The happy ever-after fairytale ending to the league phase campaign that Kings XI Punjab were expecting slipped through their fingers, literally, in Dharamsala. Their rise from the dead has been the story of the IPL so far, but they crumbled in the field in a must-win game to crash out of contention. It was dropped catches galore, spiced up with misfields and missed run-outs that let the Deccan Chargers openers, Shikhar Dhawan and D Ravi Teja, deliver just the kind of a partnership that would lift the spirits of a struggling team in its final game this season - Amit Mishra did his own bit with a hat-trick - and put the task beyond Punjab's batsmen. The defeat for the hosts meant Chennai Super Kings, Royal Challengers Bangalore, Mumbai Indians and Kolkata Knight Riders have qualified for the play-offs.
The first over set the tone for the day. There was encouragement for Praveen Kumar from the track, with the ball moving both ways, but there wasn't much the bowlers could do to pick wickets when not backed up by their fielders. Ryan McLaren missed an attempt to run out Shikhar Dhawan first ball and Ravi Teja was dropped by Paul Valthaty in the deep off a wild heave moments later. Both chances were difficult, yet manageable, and proved decisive in the outcome.

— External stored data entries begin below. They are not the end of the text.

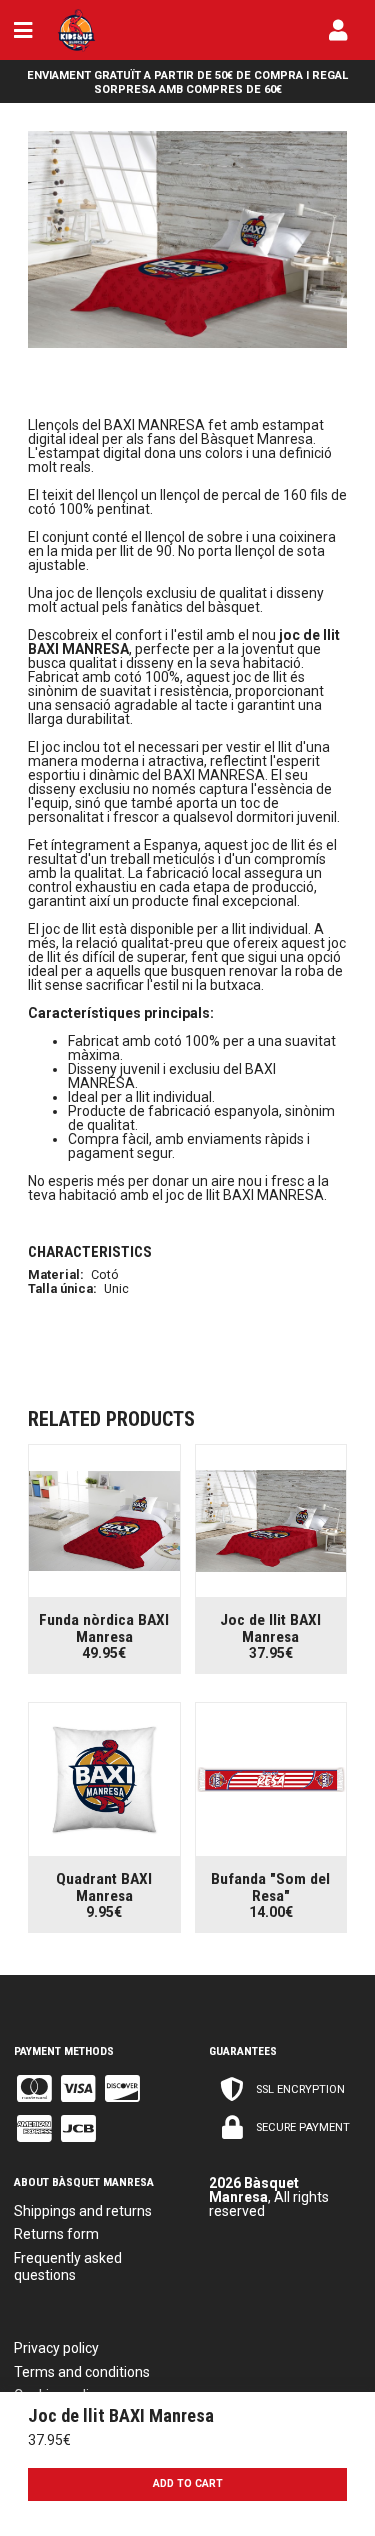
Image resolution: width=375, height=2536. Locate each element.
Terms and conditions (82, 2372)
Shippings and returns (83, 2211)
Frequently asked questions (68, 2266)
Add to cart (188, 2483)
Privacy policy (56, 2348)
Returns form (56, 2234)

The opening bowlers, Praveen and Ryan Harris, erred in line, particularly against Dhawan, who comfortably picked them off through square leg and fine leg for boundaries. While Dhawan looked determined to bat through, it was Ravi Teja's responsibility to maintain the high tempo that was set early. Dhawan focused on the gaps, with timing and power enabling him to pierce them with ease, while Ravi Teja went over the top, accomplishing the task he was sent out for, albeit with much fortune.
Streaky as he was, Ravi Teja sent Punjab's frustration levels soaring. He survived a run-out in the 11th over - umpire Asad Rauf didn't call for a replay - and edged the next two balls of McLaren to the third-man boundary. He was dropped by Harris the next over, and proceeded to launch Piyush Chawla for two massive sixes in an over that yielded 20 runs. By the time he was finally caught, he had smashed 60 when he should have been dismissed for a duck.
Having fed on tripe bowled on the pads, Dhawan drove Harris twice for boundaries through the off, then ceded floor to Ravi Teja and took the lead once again following his dismissal. His intentions were clear right after the second time-out, as he slog-swept Piyush Chawla and Bhargav Bhatt, and scarred Harris further in his return spell with consecutive fours, including one that almost decapitated the man at the non-striker's end, Cameron White. His first six, predictably in the slog overs, was over cow-corner but he was unfortunate to miss out on three figures, not being able to farm much of the strike from then on.
Punjab had opted for a change in strategy, opting to chase, leaving some a little surprised particularly since Adam Gilchrist had scored a blistering ton at the same venue after batting first in their previous game. The pressure of a big target, despite the friendly surface and the small boundaries, was too difficult a challenge. Paul Valthaty perished in the second over, Shaun Marsh smashed JP Duminy for successive boundaries but was caught on the third attempt, edging to short third man. Gilchrist stood in the way and there was hope when he launched Anand Rajan over extra cover and slog-swept Pragyan Ojha into the stands.
Unlike Punjab, though, Deccan caught well, and when Gilchrist drove Daniel Christian straight to Cameron White in the 11th over, the game was decided. Mishra got into the act, his first wicket, that of McLaren, a product of an excellent diving catch by Christian in the deep. Mandeep Singh swung and missed to be stumped the next ball, and Harris edged a googly straight to second slip. The element of suspense Punjab brought to a mostly predictable tournament was over.